Um dia, as religiosas receberam um falso alarme de que os rebeldes invadiriam o seu bairro e deixaram a casa junto com as jovens, levando somente o básico. Uma das estudantes levou o seu caderno e disse às religiosas que, “se não nos matarem hoje, eu tenho uma prova na segunda-feira”.

Além disso, recordou que uma mãe perdeu o seu filho durante um bombardeio a um hospital localizado em um bairro cristão. Essa mulher lhe contou que “quando ela ficava com medo durante os bombardeios, o seu filho Naum lhe dizia: ‘Mãe, não tenha medo do que pode matar o corpo, mas eles não podem matar a alma’”.

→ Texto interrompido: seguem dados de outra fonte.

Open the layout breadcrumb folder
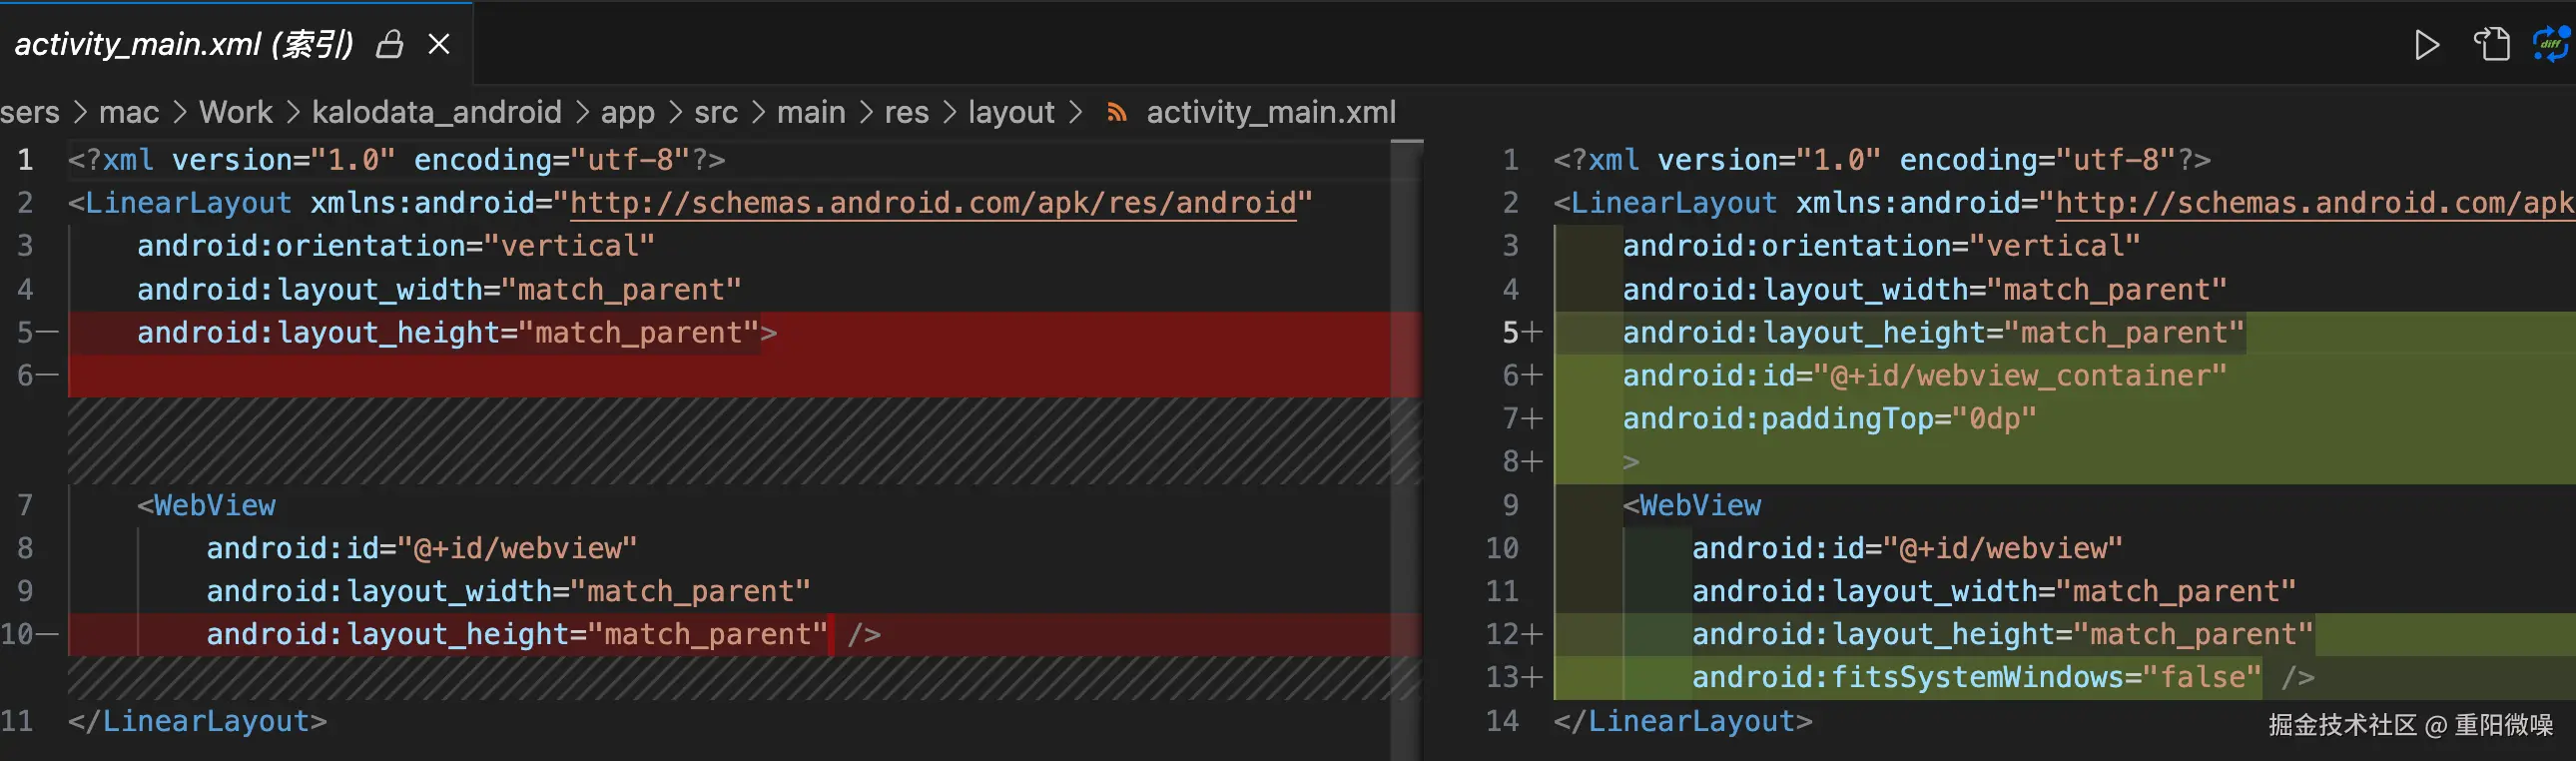pyautogui.click(x=1010, y=113)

“Isto é o que os cristãos conseguiram entender e é por isso que eles riem da morte. Eles dizem: ‘O que poderão fazer comigo, cortar a minha cabeça, cortar-me em pedaços, não poderão fazer mais do que isso. Não podem tocar a minha alma’. Isso é o que os mantém tranquilo, o que os mantém livres”, expressou.

“Simplificaram a vida” dos cristãos na Síria. “Eles estão mais adiantados do que nós nesse tema. São pessoas que já entenderam o que é importante, desprezam tudo, até a própria vida, por amor a Jesus Cristo”.

As religiosas com uma noiva síria/ Foto: Cortesia da Irmã Maria Sponsa Iusti Ioseph

Diante desta realidade, a religiosa perguntou se os pais de família “se empenham” pela “saúde das almas dos seus filhos”, como pela sua saúde física, pelo seu bem-estar socioeconômico e “que eles tenham tudo”.

“Ser cristão é ser perseguido pelo mundo”, afirmou. Se “estamos confortáveis com o mundo, algo está errado com o Evangelho”, concluiu.